*** Opening Data for analysis ***

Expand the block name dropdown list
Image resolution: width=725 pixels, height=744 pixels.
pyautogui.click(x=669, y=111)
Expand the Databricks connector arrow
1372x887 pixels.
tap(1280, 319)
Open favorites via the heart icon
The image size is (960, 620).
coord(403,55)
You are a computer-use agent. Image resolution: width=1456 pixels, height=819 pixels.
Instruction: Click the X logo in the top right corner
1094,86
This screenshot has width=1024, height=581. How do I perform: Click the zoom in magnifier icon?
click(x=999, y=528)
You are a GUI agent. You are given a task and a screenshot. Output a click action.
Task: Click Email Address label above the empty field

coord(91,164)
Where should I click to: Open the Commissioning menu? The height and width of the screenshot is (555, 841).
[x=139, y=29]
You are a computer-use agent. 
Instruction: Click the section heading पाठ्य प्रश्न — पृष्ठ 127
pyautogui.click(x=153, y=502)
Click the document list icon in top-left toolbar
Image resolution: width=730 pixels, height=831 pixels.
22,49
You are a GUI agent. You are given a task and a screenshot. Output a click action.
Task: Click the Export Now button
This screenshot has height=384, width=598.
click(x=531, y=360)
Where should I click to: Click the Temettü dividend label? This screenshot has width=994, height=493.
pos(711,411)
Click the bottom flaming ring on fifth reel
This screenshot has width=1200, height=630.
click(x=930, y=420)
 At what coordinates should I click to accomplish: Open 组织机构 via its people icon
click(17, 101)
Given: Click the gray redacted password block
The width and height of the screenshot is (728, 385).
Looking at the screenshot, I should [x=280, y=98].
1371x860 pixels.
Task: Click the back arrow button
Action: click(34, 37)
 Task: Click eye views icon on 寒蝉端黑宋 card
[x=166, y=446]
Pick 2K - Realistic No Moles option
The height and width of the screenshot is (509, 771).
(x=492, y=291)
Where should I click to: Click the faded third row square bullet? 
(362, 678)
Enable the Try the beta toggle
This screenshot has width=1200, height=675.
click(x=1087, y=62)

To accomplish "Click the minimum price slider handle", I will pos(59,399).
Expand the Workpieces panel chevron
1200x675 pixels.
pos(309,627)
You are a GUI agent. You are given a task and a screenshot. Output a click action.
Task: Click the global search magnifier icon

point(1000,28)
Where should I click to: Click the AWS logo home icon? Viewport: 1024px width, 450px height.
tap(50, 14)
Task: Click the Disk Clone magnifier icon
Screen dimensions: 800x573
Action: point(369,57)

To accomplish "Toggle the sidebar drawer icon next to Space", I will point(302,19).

*** Closing Data for analysis ***

### Required action
Return the data in its entirety, exactly as given.

### Result
Expand the block name dropdown list
Image resolution: width=725 pixels, height=744 pixels.
pyautogui.click(x=669, y=111)
Expand the Databricks connector arrow
1372x887 pixels.
tap(1280, 319)
Open favorites via the heart icon
The image size is (960, 620).
coord(403,55)
You are a computer-use agent. Image resolution: width=1456 pixels, height=819 pixels.
Instruction: Click the X logo in the top right corner
1094,86
This screenshot has width=1024, height=581. How do I perform: Click the zoom in magnifier icon?
click(x=999, y=528)
You are a GUI agent. You are given a task and a screenshot. Output a click action.
Task: Click Email Address label above the empty field

coord(91,164)
Where should I click to: Open the Commissioning menu? The height and width of the screenshot is (555, 841).
[x=139, y=29]
You are a computer-use agent. 
Instruction: Click the section heading पाठ्य प्रश्न — पृष्ठ 127
pyautogui.click(x=153, y=502)
Click the document list icon in top-left toolbar
Image resolution: width=730 pixels, height=831 pixels.
22,49
You are a GUI agent. You are given a task and a screenshot. Output a click action.
Task: Click the Export Now button
This screenshot has height=384, width=598.
click(x=531, y=360)
Where should I click to: Click the Temettü dividend label? This screenshot has width=994, height=493.
pos(711,411)
Click the bottom flaming ring on fifth reel
This screenshot has width=1200, height=630.
click(x=930, y=420)
 At what coordinates should I click to accomplish: Open 组织机构 via its people icon
click(17, 101)
Given: Click the gray redacted password block
The width and height of the screenshot is (728, 385).
Looking at the screenshot, I should [x=280, y=98].
1371x860 pixels.
Task: Click the back arrow button
Action: click(34, 37)
 Task: Click eye views icon on 寒蝉端黑宋 card
[x=166, y=446]
Pick 2K - Realistic No Moles option
The height and width of the screenshot is (509, 771).
(x=492, y=291)
Where should I click to: Click the faded third row square bullet? 
(362, 678)
Enable the Try the beta toggle
This screenshot has width=1200, height=675.
click(x=1087, y=62)

To accomplish "Click the minimum price slider handle", I will pos(59,399).
Expand the Workpieces panel chevron
1200x675 pixels.
pos(309,627)
You are a GUI agent. You are given a task and a screenshot. Output a click action.
Task: Click the global search magnifier icon

point(1000,28)
Where should I click to: Click the AWS logo home icon? Viewport: 1024px width, 450px height.
tap(50, 14)
Task: Click the Disk Clone magnifier icon
Screen dimensions: 800x573
Action: point(369,57)

To accomplish "Toggle the sidebar drawer icon next to Space", I will point(302,19).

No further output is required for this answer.